When calculating the cross-entropy loss for a batch of examples, it is computationally inefficient to use a for-loop to iterate over each example to evaluate the negative log-likelihood. Instead, advanced array indexing can be used to extract the model's predicted probability assigned to the true label for each example. Because the true labels $$\mathbf{y}$$ are typically provided as a vector of integer class indices, these indices can directly select the corresponding predicted probabilities from the prediction matrix $$\hat{\mathbf{y}}$$. This efficiently bypasses the need for explicitly multiplying a one-hot encoded label matrix by the predictions.

Indexing Predicted Probabilities for Cross-Entropy Loss

To evaluate the predictions of the ResNet-18 model on the CIFAR-10 dataset, the cross-entropy loss function is utilized. In some framework implementations, this loss function is explicitly configured to compute the unreduced loss (e.g., `reduction="none"`), returning individual loss values for each example rather than a single aggregated scalar.

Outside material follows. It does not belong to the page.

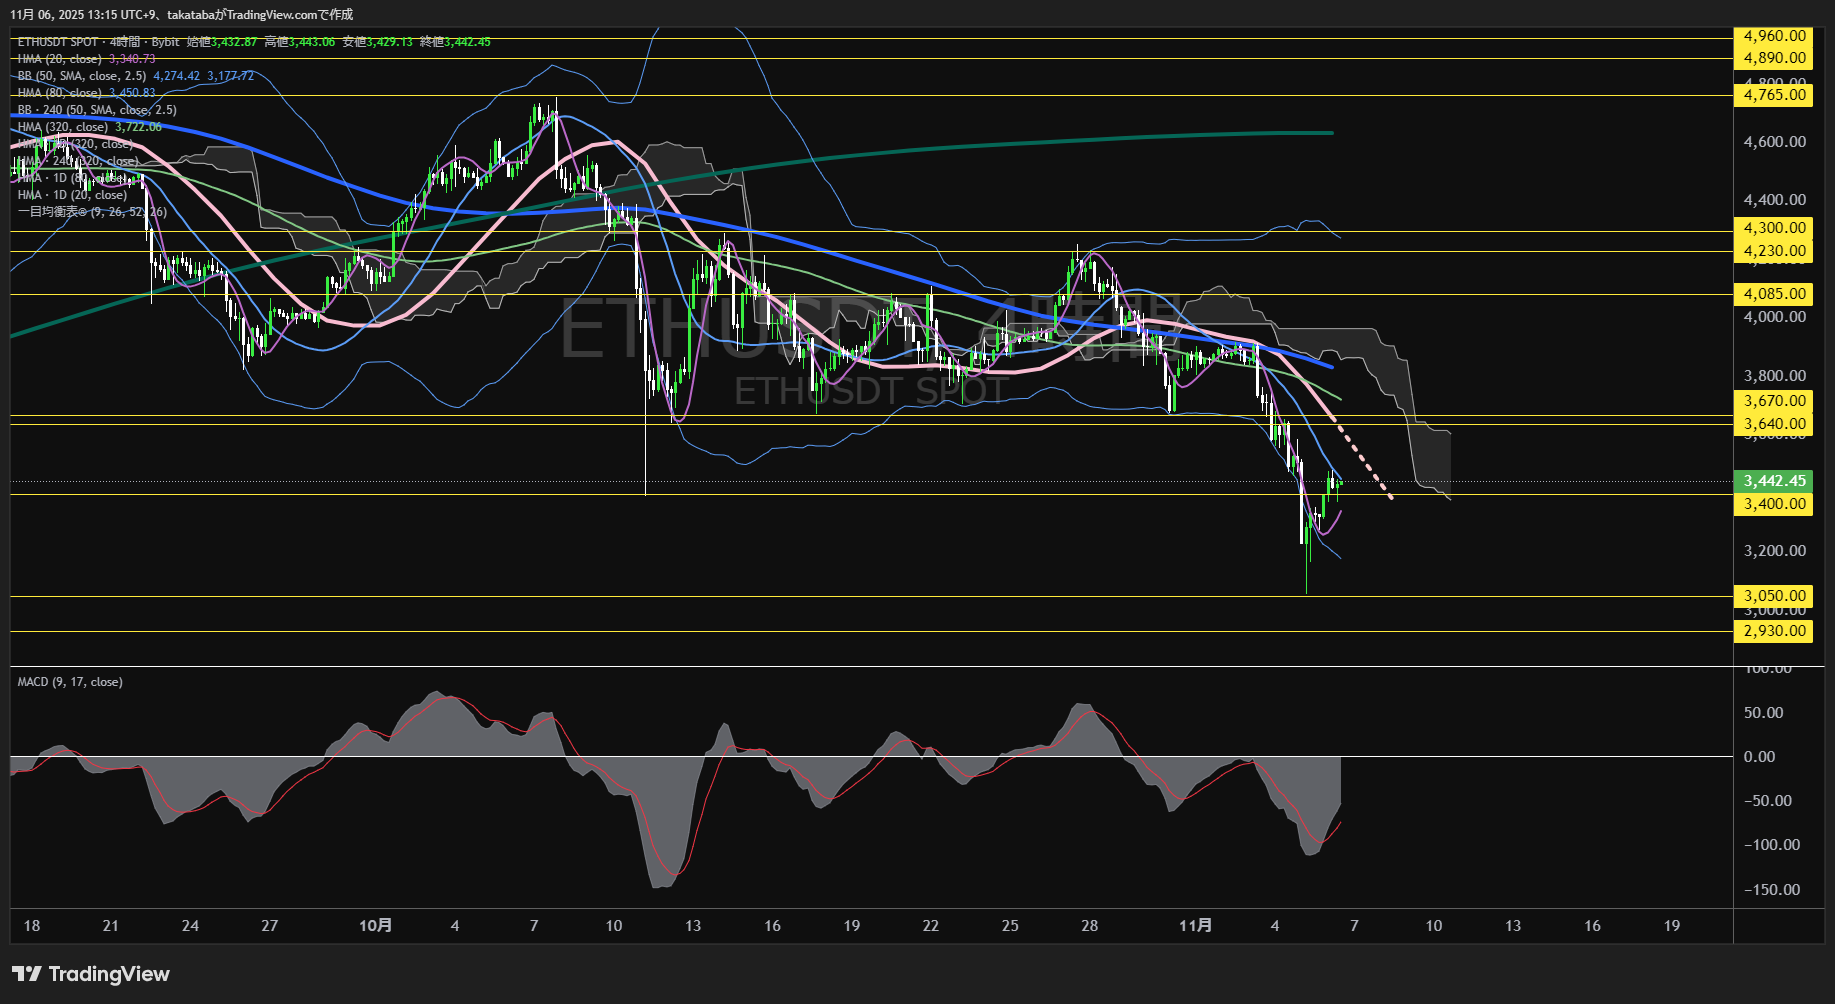1835x1004 pixels.
Task: Select the 4,765.00 yellow price level tag
Action: 1773,95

CIFAR-10 Cross-Entropy Loss Configuration

For a pair of a one-hot label vector $$\mathbf{y}$$ and a model's predicted probability distribution $$\hat{\mathbf{y}}$$ over $$q$$ classes, the cross-entropy loss function is defined as:

$$l(\mathbf{y}, \hat{\mathbf{y}}) = - \sum_{j=1}^q y_j \log \hat{y}_j$$

Because $$\mathbf{y}$$ is a one-hot vector, the sum vanishes for all but the coordinate corresponding to the true class. This loss is bounded below by $$0$$ (since probabilities cannot exceed $$1$$ and their negative logarithm cannot be lower than $$0$$), and it only equals $$0$$ if the model predicts the true label with absolute certainty. However, reaching a probability of exactly $$1$$ requires infinite logits, so the loss is never completely $$0$$ for finite weights. Conversely, assigning an output probability of $$0$$ to the true label would incur an infinite loss ($$-\log 0 = \infty$$).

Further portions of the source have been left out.